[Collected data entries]
....
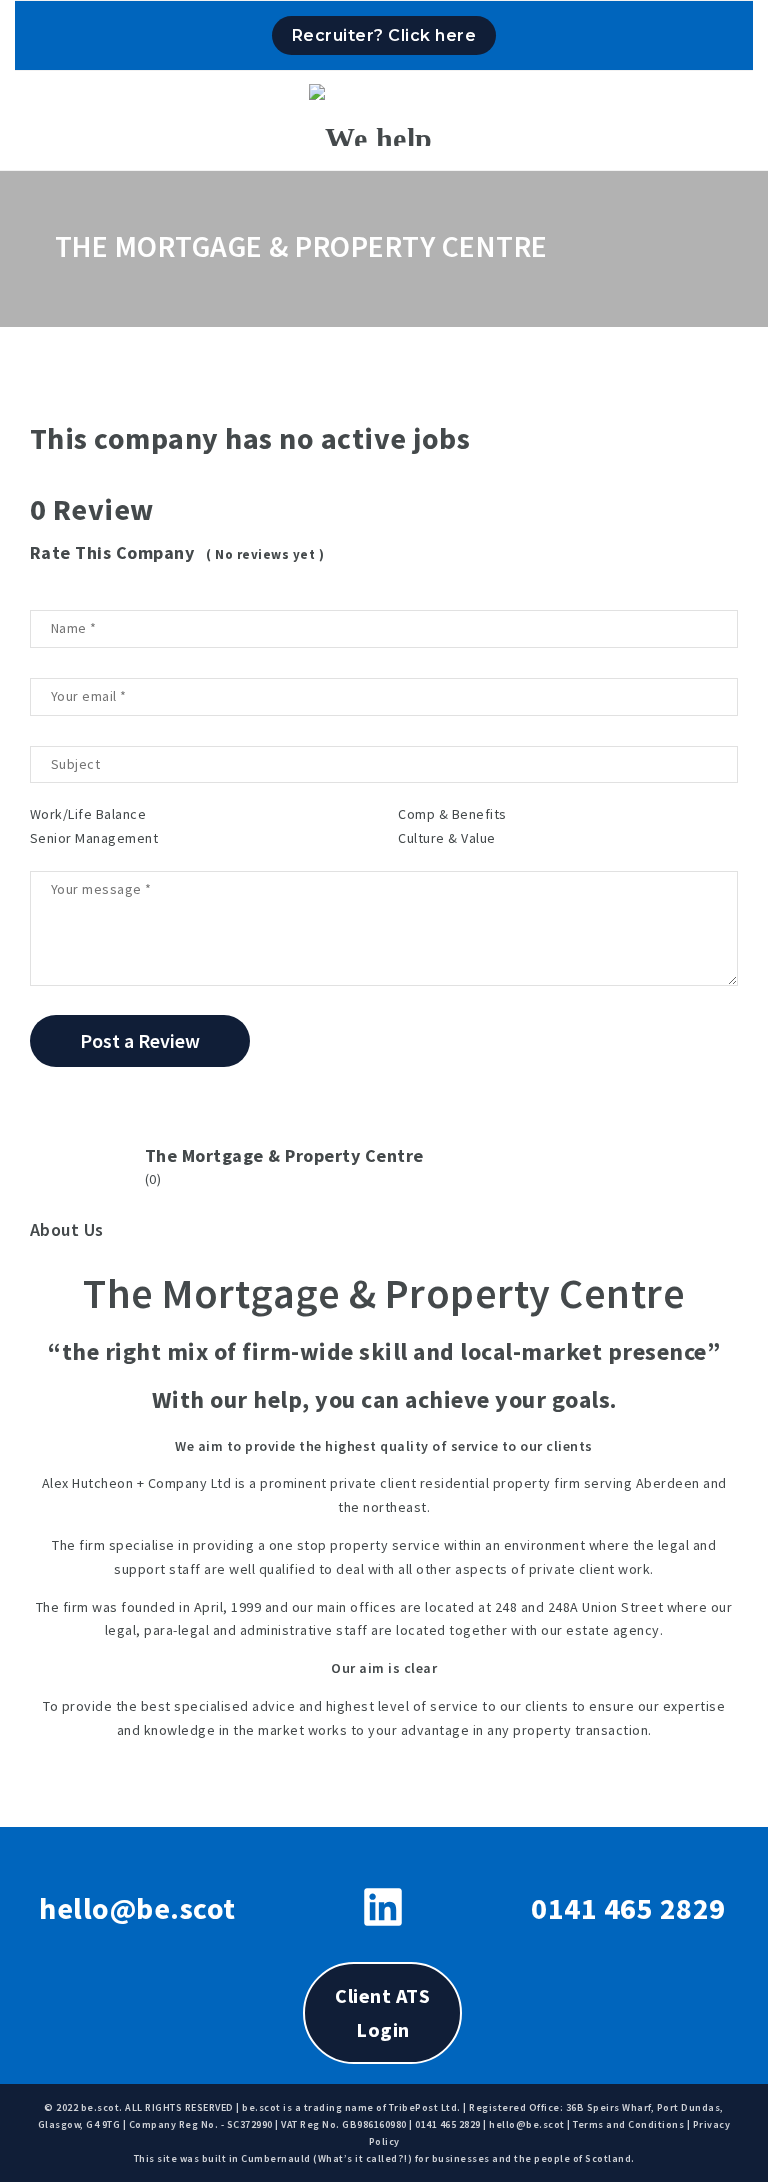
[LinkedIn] (383, 1907)
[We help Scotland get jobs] (384, 115)
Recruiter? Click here (384, 35)
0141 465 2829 (628, 1908)
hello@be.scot (137, 1908)
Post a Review (140, 1040)
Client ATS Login (382, 2012)
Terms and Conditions (628, 2124)
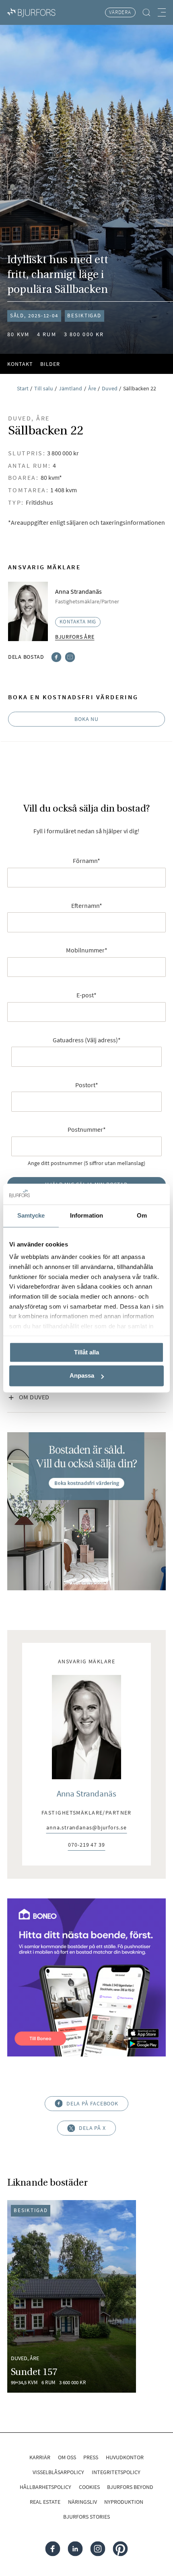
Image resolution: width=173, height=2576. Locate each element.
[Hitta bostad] (147, 12)
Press (90, 2457)
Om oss (67, 2457)
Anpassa (82, 1375)
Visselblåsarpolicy (58, 2472)
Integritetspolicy (116, 2472)
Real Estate (45, 2501)
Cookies (89, 2487)
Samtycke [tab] (31, 1215)
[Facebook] (56, 656)
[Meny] (162, 12)
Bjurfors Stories (86, 2516)
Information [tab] (86, 1215)
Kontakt (20, 363)
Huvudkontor (125, 2457)
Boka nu (86, 719)
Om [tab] (142, 1215)
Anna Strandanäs (86, 1793)
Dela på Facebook (92, 2103)
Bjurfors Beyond (130, 2487)
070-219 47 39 (86, 1845)
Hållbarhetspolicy (45, 2487)
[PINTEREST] (120, 2548)
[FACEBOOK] (52, 2548)
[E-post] (70, 656)
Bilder (50, 363)
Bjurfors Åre (75, 636)
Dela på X (92, 2127)
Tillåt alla (86, 1352)
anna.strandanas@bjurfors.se (86, 1828)
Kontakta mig (78, 622)
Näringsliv (82, 2501)
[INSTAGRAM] (97, 2548)
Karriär (39, 2457)
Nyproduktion (123, 2501)
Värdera (120, 12)
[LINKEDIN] (75, 2548)
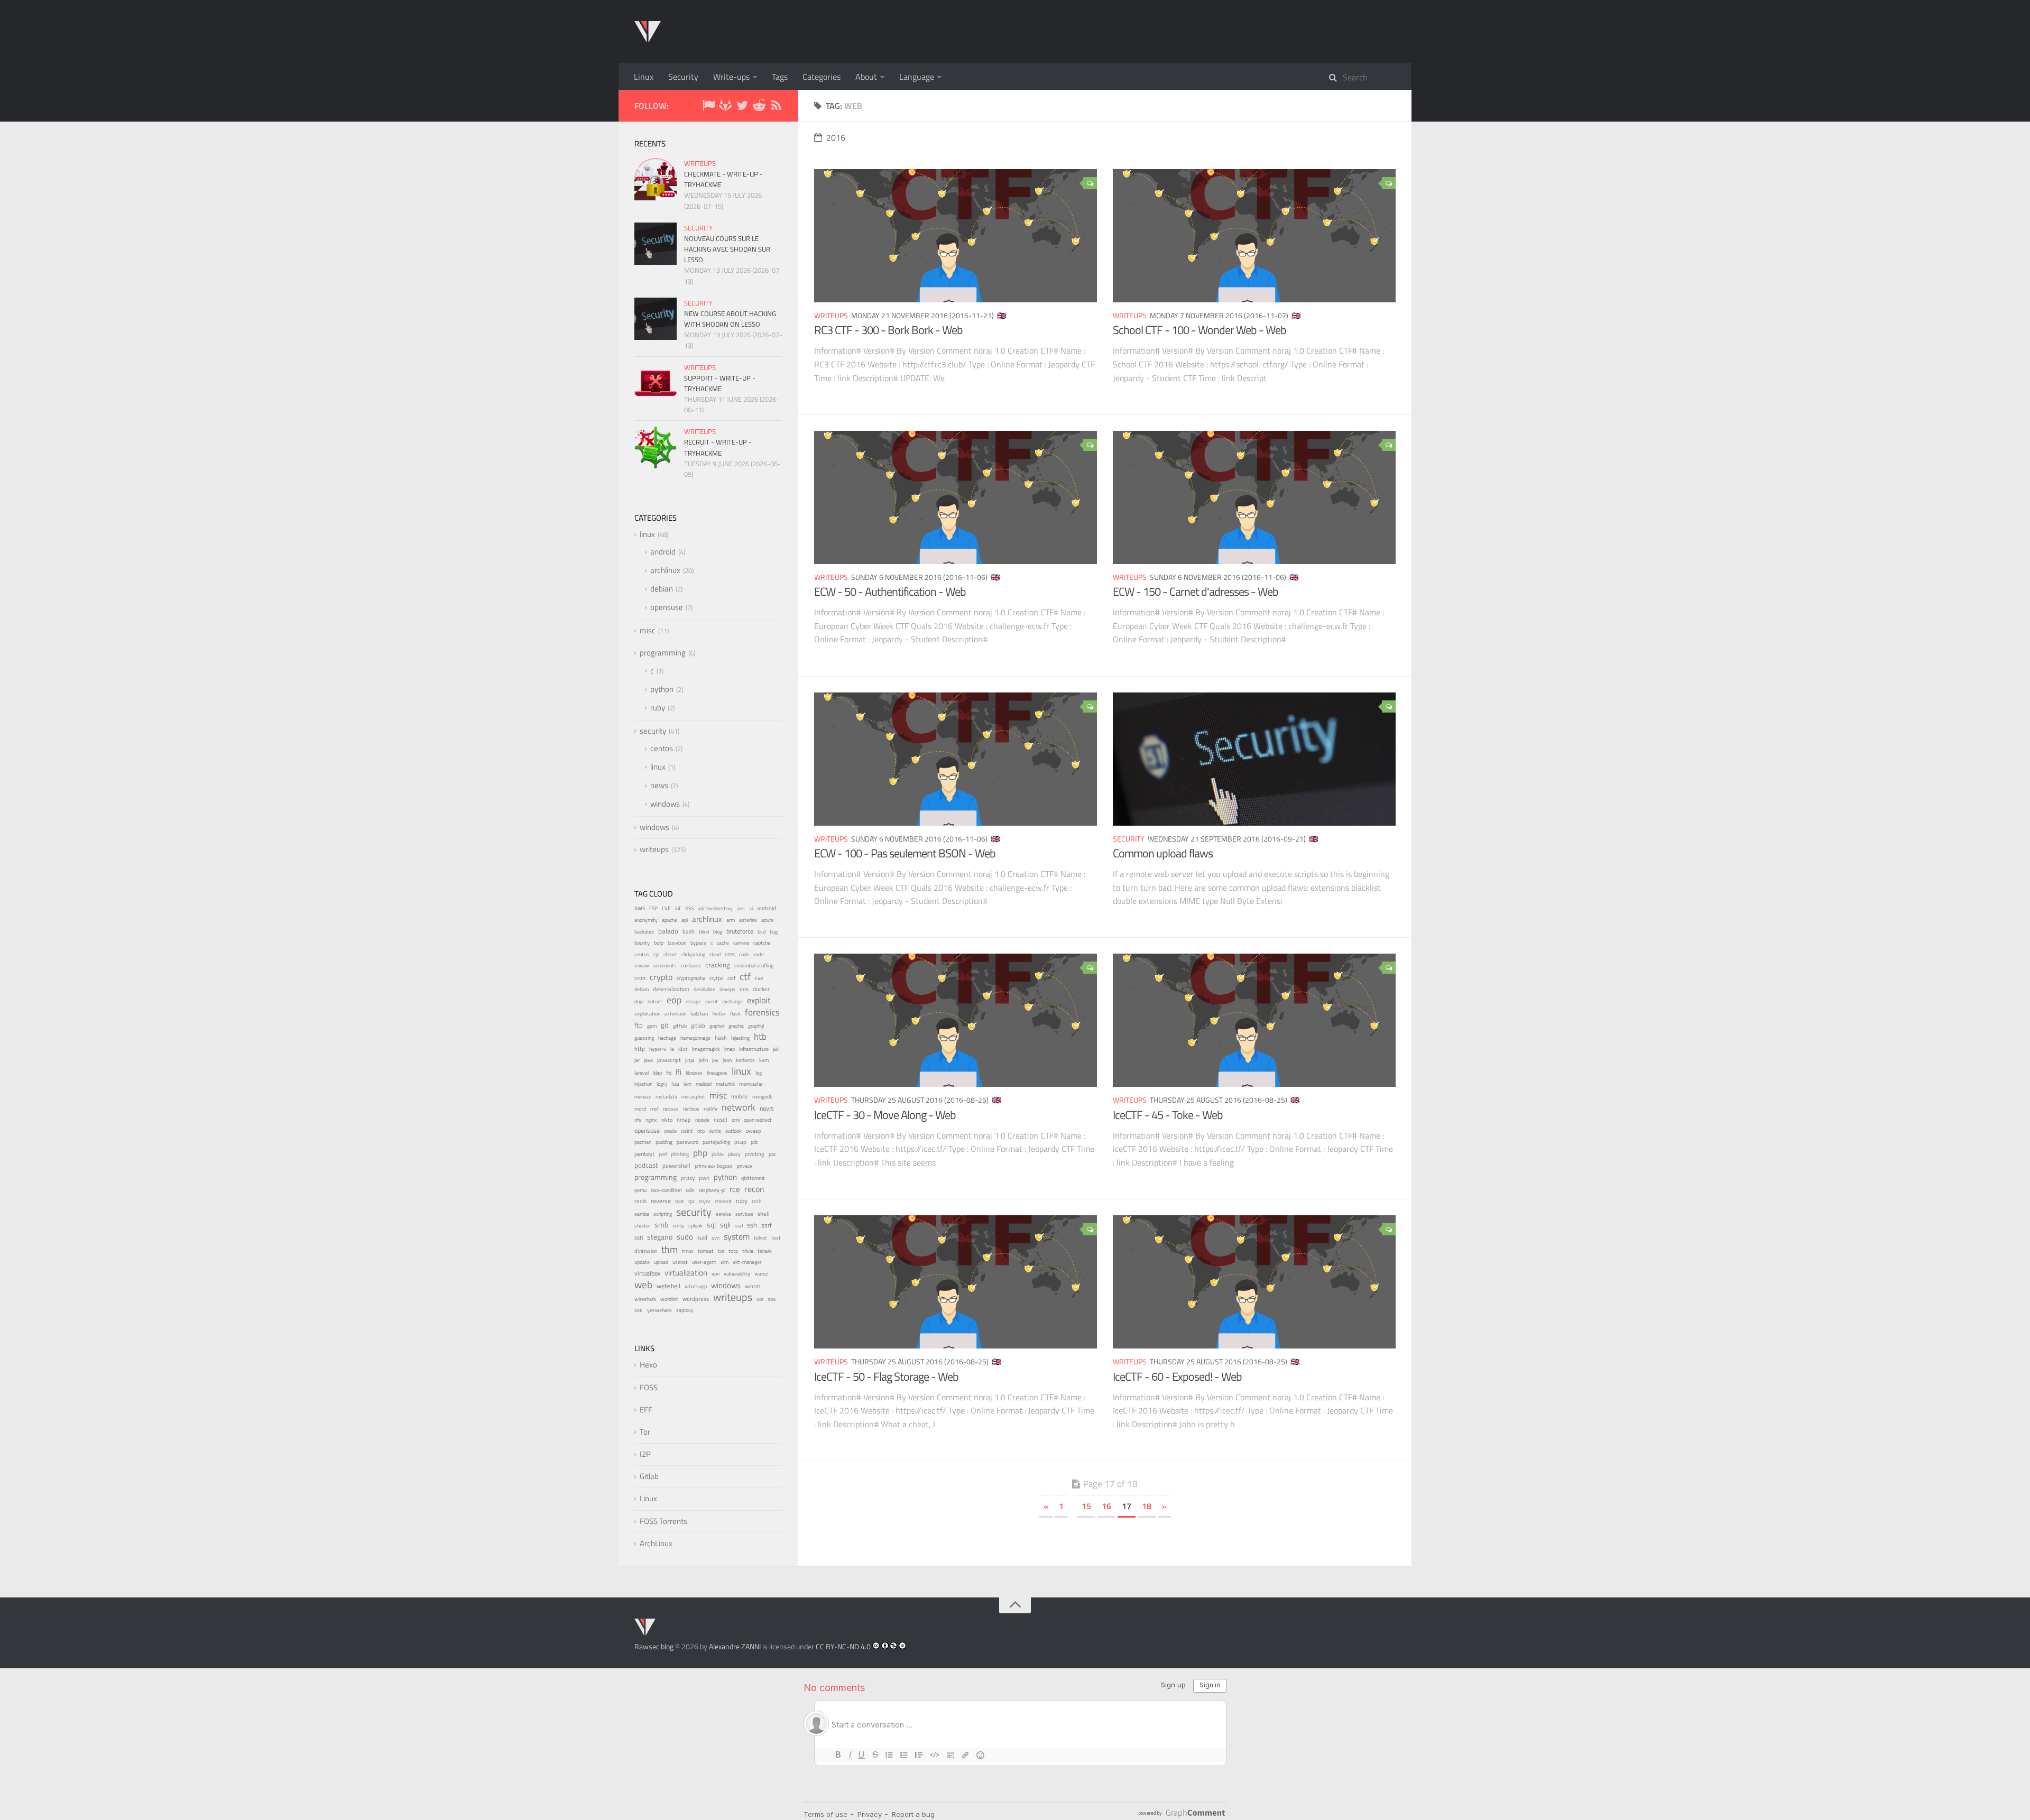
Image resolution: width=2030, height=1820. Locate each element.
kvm (764, 1060)
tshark (765, 1251)
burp (658, 943)
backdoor (644, 932)
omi (736, 1120)
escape (693, 1001)
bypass (698, 942)
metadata (666, 1097)
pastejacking (716, 1142)
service (723, 1213)
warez (761, 1274)
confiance (691, 965)
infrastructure (754, 1049)
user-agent (704, 1262)
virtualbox (647, 1273)
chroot (670, 954)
....
Action item: How many lines in the records above contain the word "Locate"? Reply with the number alone.

Solution for this problem: 2